Exercise instructions =
Reproduce verbatim the lines of the records below, beginning with the line that contains "Click the plus" and continuing through the line that contains "will (x=1507, y=140).", with both of those lines included.

[Stored entries]
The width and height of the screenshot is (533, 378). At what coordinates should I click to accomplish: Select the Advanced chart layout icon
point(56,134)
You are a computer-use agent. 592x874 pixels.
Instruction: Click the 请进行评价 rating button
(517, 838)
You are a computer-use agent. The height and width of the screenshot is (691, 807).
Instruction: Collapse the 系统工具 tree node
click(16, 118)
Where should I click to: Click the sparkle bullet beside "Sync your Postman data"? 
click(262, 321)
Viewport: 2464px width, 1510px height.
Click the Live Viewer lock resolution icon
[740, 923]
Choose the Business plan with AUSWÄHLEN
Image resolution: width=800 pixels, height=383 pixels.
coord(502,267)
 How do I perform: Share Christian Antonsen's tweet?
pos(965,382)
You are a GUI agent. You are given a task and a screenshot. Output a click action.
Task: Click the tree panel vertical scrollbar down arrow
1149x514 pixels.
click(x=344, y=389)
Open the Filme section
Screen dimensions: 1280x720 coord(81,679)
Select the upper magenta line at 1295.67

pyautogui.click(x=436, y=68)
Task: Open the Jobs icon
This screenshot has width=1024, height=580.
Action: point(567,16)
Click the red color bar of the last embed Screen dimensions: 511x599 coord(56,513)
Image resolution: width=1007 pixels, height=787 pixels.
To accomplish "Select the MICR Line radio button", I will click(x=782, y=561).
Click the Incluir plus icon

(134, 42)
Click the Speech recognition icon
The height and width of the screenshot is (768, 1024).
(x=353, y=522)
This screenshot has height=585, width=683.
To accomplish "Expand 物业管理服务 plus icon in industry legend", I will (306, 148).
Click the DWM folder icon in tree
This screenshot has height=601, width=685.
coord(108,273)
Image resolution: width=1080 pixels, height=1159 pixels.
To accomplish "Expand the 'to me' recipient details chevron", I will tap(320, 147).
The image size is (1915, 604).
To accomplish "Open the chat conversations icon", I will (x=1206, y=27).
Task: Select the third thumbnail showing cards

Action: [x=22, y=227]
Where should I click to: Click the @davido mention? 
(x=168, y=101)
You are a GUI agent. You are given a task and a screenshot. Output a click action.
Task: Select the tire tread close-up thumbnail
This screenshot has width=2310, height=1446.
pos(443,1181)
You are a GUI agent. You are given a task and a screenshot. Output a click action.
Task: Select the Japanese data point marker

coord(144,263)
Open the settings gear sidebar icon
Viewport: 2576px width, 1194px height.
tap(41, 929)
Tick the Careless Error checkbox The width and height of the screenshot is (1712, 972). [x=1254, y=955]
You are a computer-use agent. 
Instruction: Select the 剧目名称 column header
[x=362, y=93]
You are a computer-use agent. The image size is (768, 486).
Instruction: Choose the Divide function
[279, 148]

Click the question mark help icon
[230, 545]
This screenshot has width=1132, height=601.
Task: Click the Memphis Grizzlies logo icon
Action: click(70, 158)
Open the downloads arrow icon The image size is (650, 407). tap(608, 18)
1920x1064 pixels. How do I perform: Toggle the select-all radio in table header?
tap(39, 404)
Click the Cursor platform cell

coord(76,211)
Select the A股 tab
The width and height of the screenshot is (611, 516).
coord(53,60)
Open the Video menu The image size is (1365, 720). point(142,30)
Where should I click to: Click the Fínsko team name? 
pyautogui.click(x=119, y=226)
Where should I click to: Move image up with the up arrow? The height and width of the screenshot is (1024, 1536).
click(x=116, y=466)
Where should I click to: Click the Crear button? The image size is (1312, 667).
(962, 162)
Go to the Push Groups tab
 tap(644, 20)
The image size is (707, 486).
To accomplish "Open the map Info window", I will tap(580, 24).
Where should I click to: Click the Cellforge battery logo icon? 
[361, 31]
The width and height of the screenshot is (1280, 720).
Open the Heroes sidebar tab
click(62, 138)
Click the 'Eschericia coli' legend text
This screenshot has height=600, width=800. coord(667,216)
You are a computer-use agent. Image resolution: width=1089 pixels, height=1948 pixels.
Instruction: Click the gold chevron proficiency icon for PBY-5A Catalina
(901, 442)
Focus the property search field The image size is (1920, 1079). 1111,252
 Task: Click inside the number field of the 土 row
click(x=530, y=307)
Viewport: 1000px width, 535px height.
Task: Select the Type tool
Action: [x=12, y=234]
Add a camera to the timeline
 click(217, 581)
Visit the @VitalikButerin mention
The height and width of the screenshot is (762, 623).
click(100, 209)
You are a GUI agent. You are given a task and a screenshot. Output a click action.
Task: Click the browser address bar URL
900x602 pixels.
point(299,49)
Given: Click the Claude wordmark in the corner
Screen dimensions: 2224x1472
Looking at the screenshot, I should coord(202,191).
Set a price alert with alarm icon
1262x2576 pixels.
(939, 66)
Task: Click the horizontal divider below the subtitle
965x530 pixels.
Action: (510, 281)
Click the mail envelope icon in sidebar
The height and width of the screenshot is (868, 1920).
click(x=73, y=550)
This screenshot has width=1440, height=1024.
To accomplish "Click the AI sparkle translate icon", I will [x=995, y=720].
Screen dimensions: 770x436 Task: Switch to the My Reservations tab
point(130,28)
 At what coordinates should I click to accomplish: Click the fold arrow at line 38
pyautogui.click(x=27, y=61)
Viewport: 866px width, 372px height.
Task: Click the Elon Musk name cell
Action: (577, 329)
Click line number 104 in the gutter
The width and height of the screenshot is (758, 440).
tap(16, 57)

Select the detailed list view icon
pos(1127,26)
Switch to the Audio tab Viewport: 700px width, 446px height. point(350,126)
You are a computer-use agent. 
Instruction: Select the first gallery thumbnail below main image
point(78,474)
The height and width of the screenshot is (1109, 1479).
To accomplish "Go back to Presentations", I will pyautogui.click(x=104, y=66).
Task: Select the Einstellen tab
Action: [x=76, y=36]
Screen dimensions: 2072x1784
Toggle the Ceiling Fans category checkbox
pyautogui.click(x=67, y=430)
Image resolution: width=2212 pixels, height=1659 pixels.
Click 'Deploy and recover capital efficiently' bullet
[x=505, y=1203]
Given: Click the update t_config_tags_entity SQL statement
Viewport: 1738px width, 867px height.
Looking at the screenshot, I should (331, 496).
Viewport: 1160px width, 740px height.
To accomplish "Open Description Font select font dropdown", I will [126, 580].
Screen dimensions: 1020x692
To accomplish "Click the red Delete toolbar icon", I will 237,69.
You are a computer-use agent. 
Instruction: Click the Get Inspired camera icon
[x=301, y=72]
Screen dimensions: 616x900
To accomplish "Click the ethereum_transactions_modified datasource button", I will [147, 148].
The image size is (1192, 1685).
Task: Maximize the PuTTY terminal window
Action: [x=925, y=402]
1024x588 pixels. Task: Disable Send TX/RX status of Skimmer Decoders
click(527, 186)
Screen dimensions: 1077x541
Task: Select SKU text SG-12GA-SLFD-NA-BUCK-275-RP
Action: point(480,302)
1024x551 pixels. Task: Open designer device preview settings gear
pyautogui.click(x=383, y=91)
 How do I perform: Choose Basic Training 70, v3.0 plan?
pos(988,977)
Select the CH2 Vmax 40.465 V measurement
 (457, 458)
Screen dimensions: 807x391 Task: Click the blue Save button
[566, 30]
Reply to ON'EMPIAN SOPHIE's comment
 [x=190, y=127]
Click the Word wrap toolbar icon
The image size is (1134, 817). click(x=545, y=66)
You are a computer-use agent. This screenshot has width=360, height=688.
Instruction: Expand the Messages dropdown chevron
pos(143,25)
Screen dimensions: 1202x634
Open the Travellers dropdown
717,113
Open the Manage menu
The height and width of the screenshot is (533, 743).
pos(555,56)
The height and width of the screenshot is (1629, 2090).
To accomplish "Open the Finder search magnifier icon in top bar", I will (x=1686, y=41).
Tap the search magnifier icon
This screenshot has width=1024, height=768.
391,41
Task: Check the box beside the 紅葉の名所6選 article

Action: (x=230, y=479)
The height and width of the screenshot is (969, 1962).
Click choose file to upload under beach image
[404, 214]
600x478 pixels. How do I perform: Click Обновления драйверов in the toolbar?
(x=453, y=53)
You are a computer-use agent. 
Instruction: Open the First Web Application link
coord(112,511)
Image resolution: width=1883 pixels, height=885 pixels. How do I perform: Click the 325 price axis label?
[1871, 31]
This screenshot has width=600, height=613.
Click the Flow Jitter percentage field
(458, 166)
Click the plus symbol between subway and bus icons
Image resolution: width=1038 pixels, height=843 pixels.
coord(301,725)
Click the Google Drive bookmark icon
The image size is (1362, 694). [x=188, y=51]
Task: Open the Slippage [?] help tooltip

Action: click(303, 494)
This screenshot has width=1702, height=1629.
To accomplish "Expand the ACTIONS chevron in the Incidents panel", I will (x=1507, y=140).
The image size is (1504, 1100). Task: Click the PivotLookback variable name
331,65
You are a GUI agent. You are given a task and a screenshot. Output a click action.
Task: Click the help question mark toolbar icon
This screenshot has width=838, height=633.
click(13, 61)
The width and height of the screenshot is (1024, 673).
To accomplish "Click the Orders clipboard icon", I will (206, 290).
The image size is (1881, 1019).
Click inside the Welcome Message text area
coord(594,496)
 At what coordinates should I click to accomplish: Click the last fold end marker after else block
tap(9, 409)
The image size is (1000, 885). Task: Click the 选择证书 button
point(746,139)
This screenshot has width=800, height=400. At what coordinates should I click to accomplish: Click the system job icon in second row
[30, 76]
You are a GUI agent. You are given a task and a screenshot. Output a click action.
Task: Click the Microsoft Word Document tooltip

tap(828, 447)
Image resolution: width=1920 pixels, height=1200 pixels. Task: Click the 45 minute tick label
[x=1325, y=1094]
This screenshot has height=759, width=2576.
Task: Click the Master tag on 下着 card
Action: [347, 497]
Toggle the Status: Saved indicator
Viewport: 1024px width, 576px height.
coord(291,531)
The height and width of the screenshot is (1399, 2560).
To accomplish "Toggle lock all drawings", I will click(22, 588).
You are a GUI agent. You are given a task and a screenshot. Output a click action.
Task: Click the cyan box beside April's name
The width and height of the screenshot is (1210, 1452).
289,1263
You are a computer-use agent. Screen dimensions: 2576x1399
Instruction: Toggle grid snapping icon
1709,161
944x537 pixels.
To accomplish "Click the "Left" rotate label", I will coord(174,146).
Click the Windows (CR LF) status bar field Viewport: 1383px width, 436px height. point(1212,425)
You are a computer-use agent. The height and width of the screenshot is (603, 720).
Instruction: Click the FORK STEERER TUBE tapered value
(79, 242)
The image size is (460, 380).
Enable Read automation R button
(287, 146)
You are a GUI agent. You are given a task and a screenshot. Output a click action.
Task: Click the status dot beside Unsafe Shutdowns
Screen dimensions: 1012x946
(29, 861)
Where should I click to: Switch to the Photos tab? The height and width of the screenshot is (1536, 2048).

Exercise solution =
Click the plus symbol between subway and bus icons
Image resolution: width=1038 pixels, height=843 pixels.
coord(301,725)
Click the Google Drive bookmark icon
The image size is (1362, 694). [x=188, y=51]
Task: Open the Slippage [?] help tooltip

Action: click(303, 494)
This screenshot has width=1702, height=1629.
To accomplish "Expand the ACTIONS chevron in the Incidents panel", I will (x=1507, y=140).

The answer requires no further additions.